Records for the exercise START

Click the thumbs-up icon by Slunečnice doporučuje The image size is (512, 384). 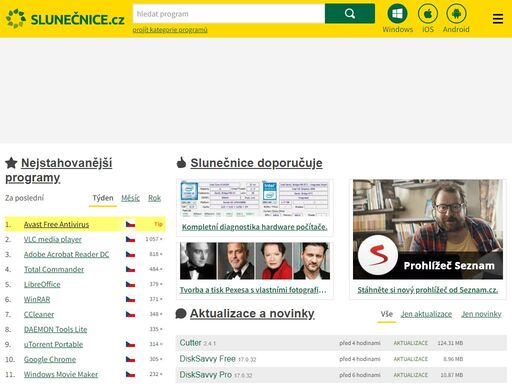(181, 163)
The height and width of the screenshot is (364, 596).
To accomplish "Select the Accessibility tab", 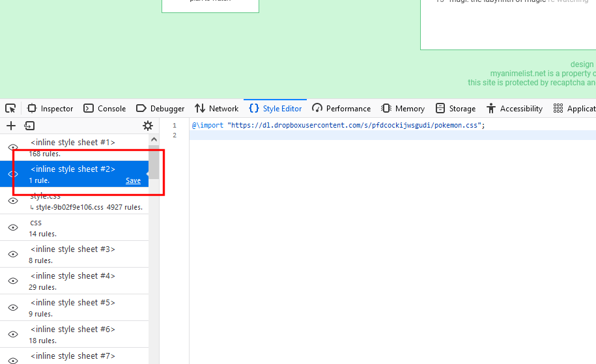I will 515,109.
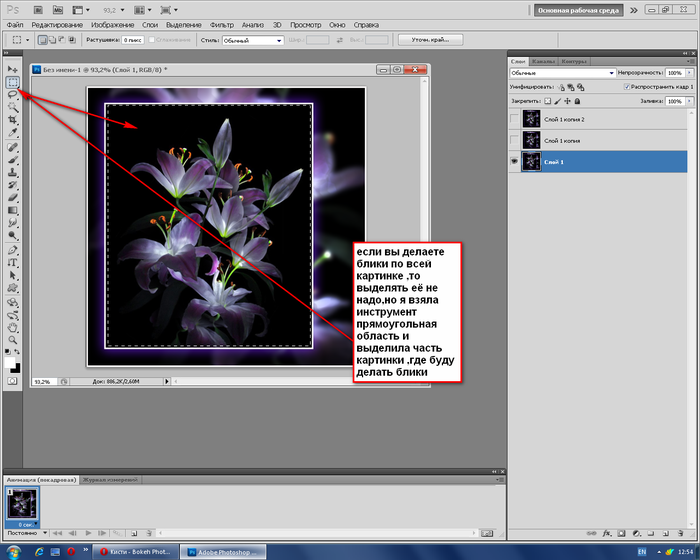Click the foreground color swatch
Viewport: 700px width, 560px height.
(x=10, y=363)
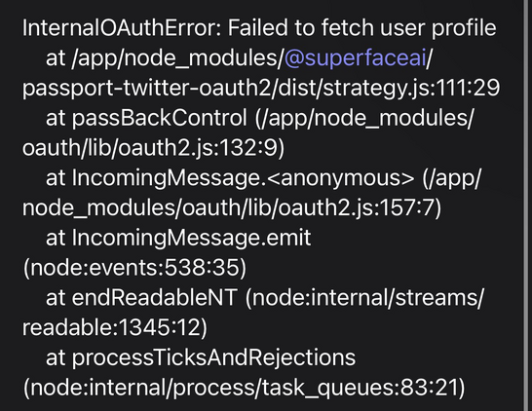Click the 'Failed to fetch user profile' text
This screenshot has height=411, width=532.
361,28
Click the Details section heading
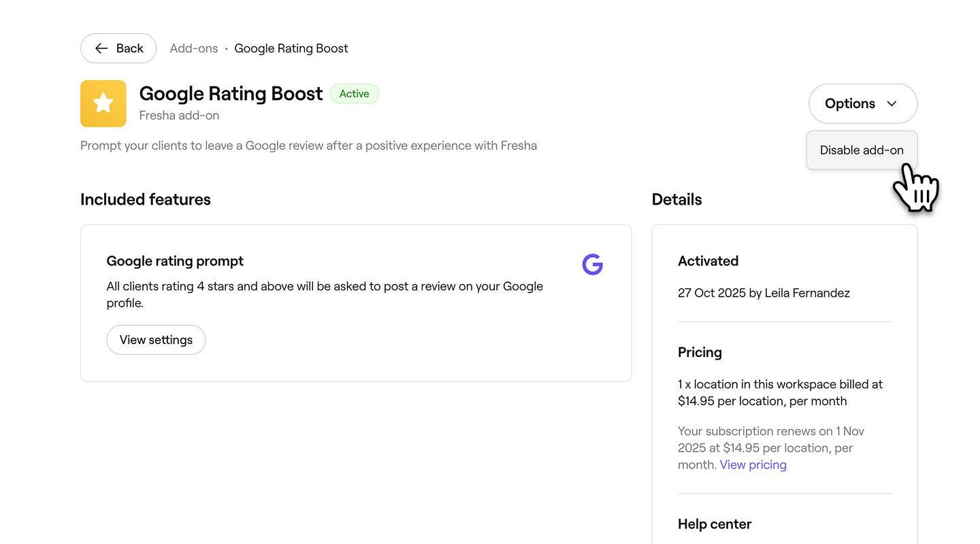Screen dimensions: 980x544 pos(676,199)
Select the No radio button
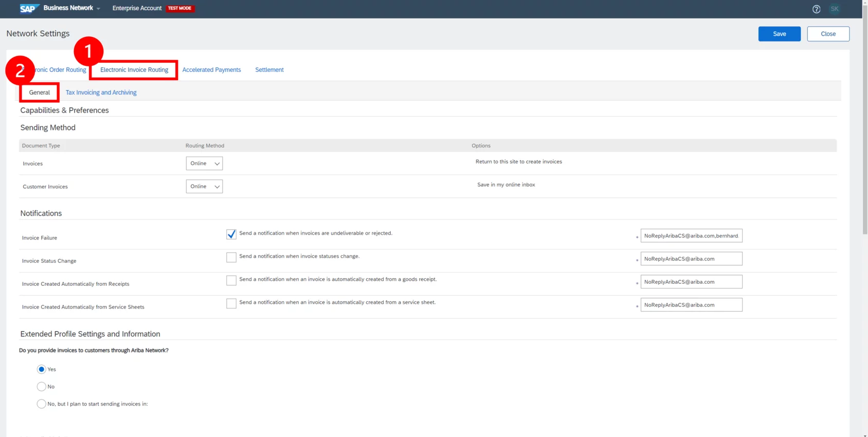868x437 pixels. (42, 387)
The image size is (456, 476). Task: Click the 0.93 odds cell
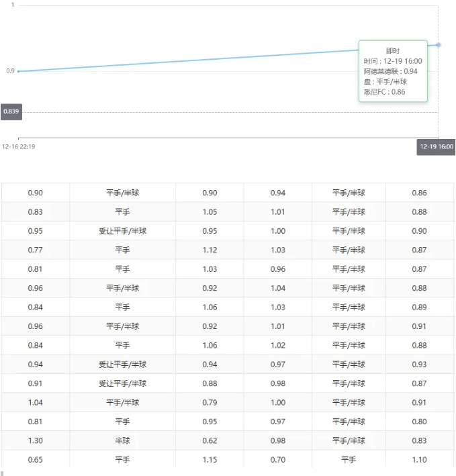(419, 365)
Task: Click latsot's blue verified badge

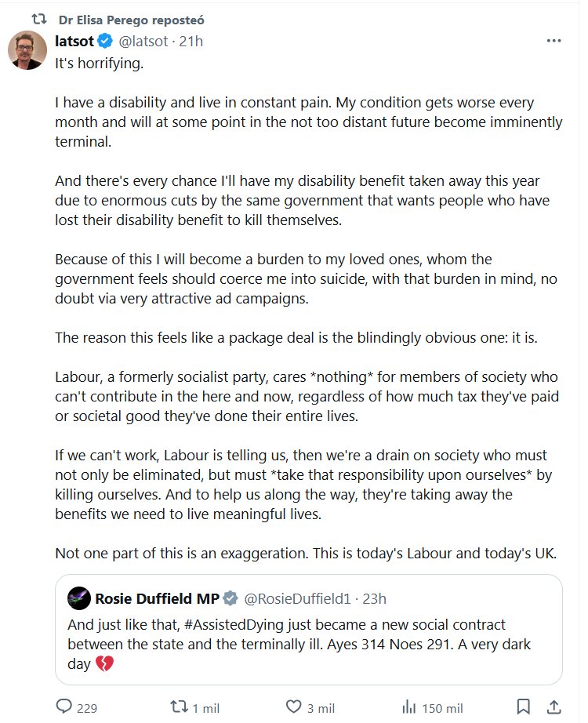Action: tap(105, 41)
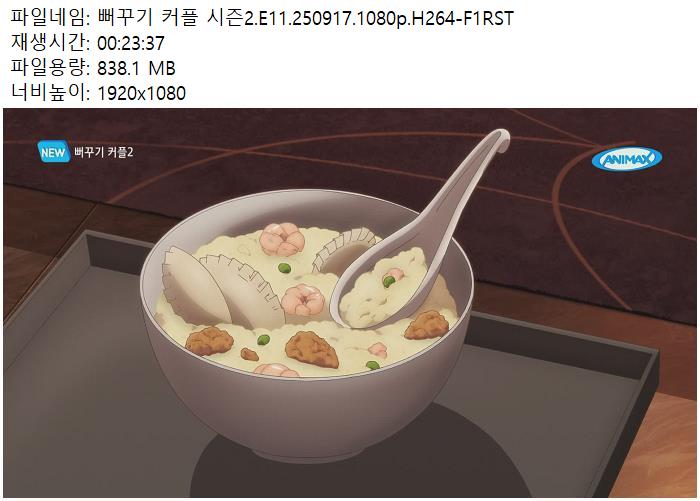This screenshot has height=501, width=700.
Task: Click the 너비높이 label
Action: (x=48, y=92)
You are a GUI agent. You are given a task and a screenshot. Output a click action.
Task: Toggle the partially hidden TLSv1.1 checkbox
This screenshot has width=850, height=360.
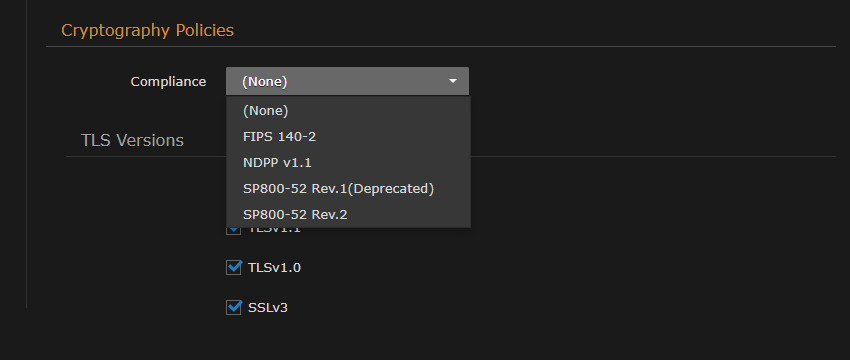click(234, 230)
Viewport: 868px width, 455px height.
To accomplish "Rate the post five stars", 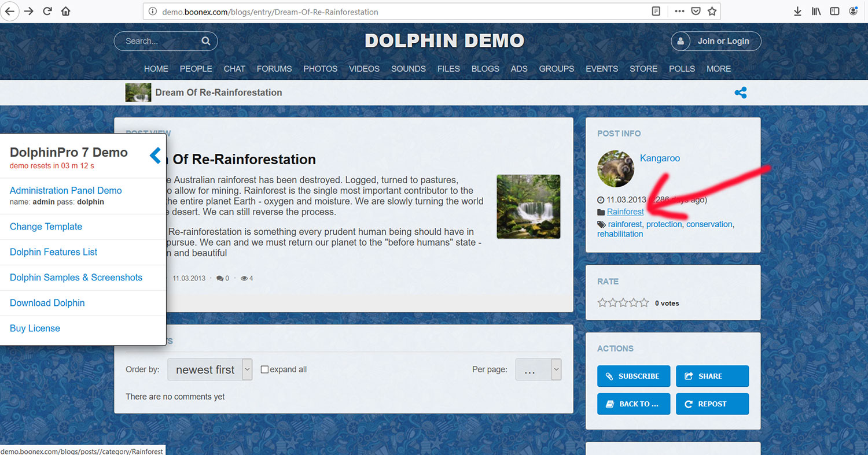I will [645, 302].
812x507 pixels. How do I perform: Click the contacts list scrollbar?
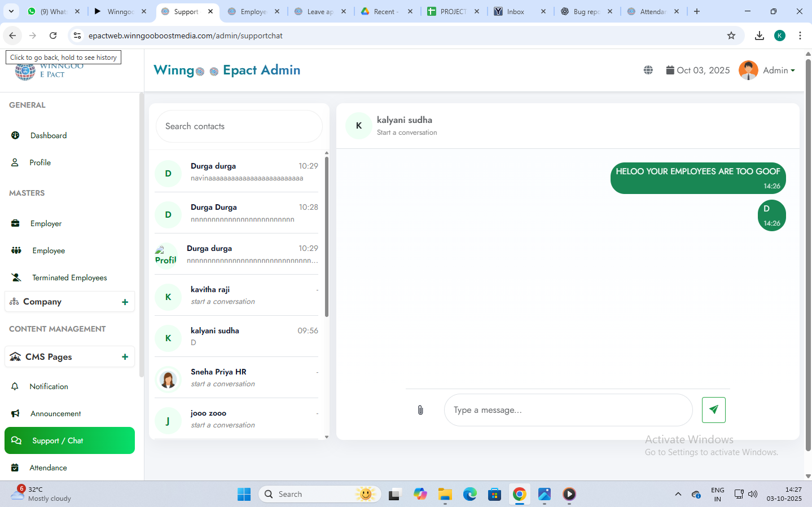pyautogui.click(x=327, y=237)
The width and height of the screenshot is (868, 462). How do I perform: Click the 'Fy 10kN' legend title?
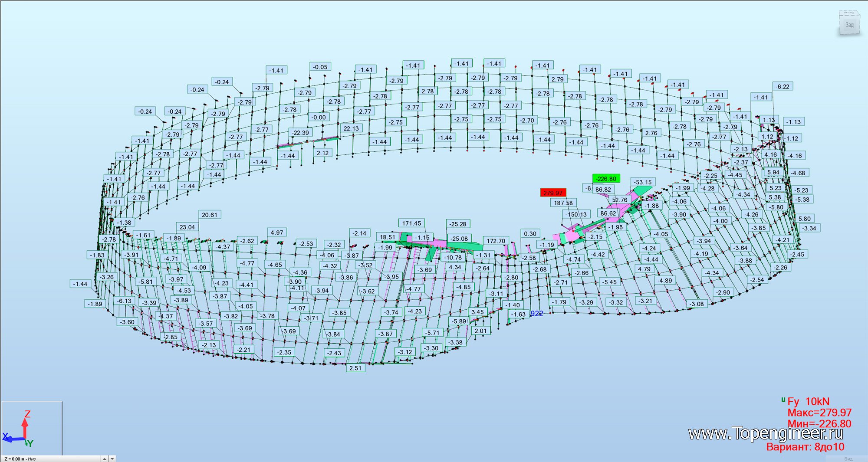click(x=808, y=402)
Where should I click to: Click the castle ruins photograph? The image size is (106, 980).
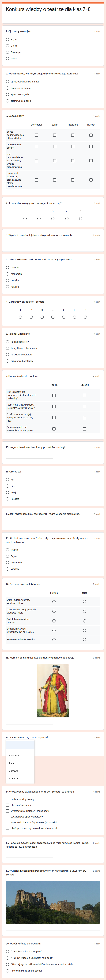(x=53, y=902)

Records for the exercise END

*Task brief:* Starting with the line that has "Task: Click latsot's blue verified badge" and ending with the line that has "Task: Toggle the", repeat the lines above exactly, omitting every picture.

*Answer to this problem:*
Task: Click latsot's blue verified badge

Action: tap(105, 41)
This screenshot has height=501, width=700.
Task: Click the 너비높이 label
Action: (x=48, y=92)
You are a GUI agent. You are given a task and a screenshot. Output a click action.
Task: Toggle the partially hidden TLSv1.1 checkbox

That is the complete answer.